1323 visiteurs en ce moment
(Par Roger Gbégnonvi)
Cher collègue et néanmoins ami, après un mois de ton hospitalité exquise, je m’en retourne à ma chaire des « Peuples primitifs » au sein du « Département des cultures non occidentales ». L’art que nous avons en Europe du distinguo ! Avant de partir, je voudrais te faire le point de ce que j’ai flairé, humé dans ton Bénin dont j’ignorais l’essentiel auparavant.
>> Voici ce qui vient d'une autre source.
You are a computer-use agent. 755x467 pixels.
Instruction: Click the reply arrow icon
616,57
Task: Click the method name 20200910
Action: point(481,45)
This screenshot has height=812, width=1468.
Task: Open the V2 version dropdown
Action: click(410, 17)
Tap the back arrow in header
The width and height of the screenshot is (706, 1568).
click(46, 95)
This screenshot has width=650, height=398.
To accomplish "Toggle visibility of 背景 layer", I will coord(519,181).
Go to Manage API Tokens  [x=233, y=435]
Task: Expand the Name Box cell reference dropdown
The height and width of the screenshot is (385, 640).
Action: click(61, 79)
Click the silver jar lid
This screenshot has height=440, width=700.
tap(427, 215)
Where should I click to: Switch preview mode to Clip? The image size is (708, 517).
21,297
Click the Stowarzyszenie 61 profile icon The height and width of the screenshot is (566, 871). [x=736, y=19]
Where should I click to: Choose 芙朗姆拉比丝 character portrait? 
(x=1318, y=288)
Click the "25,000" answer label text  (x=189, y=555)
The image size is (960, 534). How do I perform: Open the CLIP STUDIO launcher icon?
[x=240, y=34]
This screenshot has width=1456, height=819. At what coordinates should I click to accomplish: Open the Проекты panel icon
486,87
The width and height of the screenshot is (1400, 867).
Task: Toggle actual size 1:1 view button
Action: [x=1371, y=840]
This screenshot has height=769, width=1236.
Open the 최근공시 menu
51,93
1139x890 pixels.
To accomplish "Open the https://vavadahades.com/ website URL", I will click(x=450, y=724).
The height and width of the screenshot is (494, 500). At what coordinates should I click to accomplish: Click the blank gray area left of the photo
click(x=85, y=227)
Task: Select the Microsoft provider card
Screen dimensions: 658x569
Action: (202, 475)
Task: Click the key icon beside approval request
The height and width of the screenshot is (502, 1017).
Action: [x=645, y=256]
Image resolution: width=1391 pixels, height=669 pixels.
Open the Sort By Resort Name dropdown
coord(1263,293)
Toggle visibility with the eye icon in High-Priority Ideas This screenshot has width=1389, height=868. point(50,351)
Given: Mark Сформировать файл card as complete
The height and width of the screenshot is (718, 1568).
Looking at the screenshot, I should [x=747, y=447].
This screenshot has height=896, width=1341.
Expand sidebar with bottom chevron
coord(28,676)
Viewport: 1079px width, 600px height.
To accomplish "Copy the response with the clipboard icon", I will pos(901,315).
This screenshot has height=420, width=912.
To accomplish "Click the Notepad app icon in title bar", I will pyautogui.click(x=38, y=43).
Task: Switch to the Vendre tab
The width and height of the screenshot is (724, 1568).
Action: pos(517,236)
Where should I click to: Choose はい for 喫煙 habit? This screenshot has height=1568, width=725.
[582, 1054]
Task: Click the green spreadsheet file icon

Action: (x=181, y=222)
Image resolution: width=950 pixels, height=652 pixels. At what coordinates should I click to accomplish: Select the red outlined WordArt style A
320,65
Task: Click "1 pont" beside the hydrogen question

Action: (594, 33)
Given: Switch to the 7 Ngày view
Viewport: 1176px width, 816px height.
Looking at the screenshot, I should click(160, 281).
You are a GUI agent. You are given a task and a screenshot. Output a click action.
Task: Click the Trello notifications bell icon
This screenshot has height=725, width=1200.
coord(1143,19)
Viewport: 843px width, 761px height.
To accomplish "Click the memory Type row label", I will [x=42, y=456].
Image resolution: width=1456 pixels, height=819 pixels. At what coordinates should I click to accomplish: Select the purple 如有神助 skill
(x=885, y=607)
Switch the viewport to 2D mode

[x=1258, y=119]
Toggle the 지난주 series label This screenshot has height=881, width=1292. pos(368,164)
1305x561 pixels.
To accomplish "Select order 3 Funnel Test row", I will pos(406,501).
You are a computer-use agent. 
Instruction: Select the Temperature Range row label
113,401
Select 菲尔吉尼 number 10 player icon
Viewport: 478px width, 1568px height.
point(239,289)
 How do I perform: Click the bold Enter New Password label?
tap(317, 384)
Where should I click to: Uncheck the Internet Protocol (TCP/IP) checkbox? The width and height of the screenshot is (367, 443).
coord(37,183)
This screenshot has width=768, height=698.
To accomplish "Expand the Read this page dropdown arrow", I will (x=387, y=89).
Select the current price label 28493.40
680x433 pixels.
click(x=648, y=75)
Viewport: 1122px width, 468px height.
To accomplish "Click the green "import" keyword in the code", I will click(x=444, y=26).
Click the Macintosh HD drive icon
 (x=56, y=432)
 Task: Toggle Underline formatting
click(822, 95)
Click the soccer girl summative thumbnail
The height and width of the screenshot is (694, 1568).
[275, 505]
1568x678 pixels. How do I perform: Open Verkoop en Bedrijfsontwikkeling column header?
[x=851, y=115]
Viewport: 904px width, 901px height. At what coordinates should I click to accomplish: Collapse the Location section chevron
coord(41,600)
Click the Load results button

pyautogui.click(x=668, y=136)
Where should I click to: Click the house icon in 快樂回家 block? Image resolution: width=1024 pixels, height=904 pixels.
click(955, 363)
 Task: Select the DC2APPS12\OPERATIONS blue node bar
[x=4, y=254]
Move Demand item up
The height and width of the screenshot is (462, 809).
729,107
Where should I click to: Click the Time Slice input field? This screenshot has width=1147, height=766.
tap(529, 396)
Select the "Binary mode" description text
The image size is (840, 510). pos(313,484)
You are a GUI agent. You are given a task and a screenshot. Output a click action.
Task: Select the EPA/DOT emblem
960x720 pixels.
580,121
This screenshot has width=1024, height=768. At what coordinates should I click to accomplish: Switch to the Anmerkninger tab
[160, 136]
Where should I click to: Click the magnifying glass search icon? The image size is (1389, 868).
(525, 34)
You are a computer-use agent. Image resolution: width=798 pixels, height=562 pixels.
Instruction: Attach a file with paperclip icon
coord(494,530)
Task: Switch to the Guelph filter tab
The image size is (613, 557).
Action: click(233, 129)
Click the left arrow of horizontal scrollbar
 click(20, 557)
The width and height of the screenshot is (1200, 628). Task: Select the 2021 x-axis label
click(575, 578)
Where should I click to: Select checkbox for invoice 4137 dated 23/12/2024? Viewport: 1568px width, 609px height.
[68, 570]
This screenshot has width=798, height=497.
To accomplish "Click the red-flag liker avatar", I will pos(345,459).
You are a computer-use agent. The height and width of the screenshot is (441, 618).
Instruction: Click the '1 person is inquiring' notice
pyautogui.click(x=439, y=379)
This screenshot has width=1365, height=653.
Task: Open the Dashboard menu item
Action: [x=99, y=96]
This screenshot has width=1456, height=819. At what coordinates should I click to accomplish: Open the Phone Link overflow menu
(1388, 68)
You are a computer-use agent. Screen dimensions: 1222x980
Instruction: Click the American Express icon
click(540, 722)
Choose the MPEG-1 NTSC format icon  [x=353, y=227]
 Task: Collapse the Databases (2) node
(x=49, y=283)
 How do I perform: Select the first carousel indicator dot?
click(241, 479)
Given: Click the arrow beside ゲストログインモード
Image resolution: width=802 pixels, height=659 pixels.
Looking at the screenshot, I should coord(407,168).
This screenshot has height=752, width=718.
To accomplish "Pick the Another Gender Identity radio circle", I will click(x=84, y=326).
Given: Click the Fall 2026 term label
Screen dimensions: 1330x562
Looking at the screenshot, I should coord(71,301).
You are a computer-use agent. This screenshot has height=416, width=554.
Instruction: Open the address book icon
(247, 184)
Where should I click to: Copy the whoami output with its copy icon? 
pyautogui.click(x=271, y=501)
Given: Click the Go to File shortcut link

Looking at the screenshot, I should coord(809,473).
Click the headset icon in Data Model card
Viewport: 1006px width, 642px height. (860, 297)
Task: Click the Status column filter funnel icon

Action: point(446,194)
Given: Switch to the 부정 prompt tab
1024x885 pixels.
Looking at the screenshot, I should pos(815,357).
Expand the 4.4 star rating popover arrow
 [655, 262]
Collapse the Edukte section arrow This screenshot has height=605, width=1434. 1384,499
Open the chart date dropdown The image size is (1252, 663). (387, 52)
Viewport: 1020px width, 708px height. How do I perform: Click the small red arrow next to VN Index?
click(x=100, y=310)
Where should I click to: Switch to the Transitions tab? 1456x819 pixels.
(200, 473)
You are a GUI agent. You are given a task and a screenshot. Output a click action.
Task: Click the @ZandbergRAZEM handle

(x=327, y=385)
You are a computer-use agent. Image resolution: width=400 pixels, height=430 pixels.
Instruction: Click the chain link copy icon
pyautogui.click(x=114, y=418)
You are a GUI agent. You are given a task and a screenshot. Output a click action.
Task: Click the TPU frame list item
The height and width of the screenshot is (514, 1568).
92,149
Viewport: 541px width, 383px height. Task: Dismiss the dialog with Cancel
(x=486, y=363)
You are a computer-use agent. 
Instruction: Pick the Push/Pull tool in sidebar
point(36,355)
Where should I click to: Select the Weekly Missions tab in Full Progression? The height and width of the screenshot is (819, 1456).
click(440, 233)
Plusieurs fois j’ai arpenté les librairies de Cotonou. Pas un ouvrage vrai, pas un livre écrit sur le vif, racontant sur le brasier les souffrances imposées à ton peuple par la raison du plus fort. Rien qui approche « Témoignages de survivants des camps de concentration allemands » (1954, 512 pp.) ou « Paroles de déportés » (2001, 112 pp.) Aucun esclave dahoméen, aucun colonisé dahoméen, aucune chair à canon des deux guerres, n’a rien écrit de sa main meurtrie sur l’insupportable que l’Europe vous a fait supporter ! Tous les écrits sur les saloperies du plus fort sur vous dans vos librairies, c’est de la littérature compradore, produite dans une langue d’emprunt, par des gens qui n’y étaient pas. Les faisceaux de lanières labourant de Ouidah à Montgomery vos corps garrotés ont créé des cris emportés et pas un écrit qui soit resté. De ce point de vue, l’Afrique manque cruellement au monde.
A votre décharge, vous n’avez pas connu l’écriture. Je comprends d’autant moins que tu admires Cheikh Anta Diop. A cause de son ouvrage « L’unité culturelle de l’Afrique noire », pour ne s’en tenir qu’à lui ? L’effort intellectuel est certes louable mais pas décisif au bout du compte. Unité culturelle sur la base de quelle culture collective liée ensemble sans le lien de l’écriture ? Un Sénégalais en cache un autre. Cheikh Anta Diop pourrait n’être qu’habillage voulu scientifique pour conforter Léopold Sedar Senghor poétisant une Afrique au passé fort beau. Je veux bien que les deux aient raison, mais pendant que vous vous mirez dans un passé peint en gloire, vous n’êtes pas au présent sur « les avenues de l’avenir ». Toi et les Africains cultivés mais arrimés au passé, faites que l’Afrique manque cruellement au monde.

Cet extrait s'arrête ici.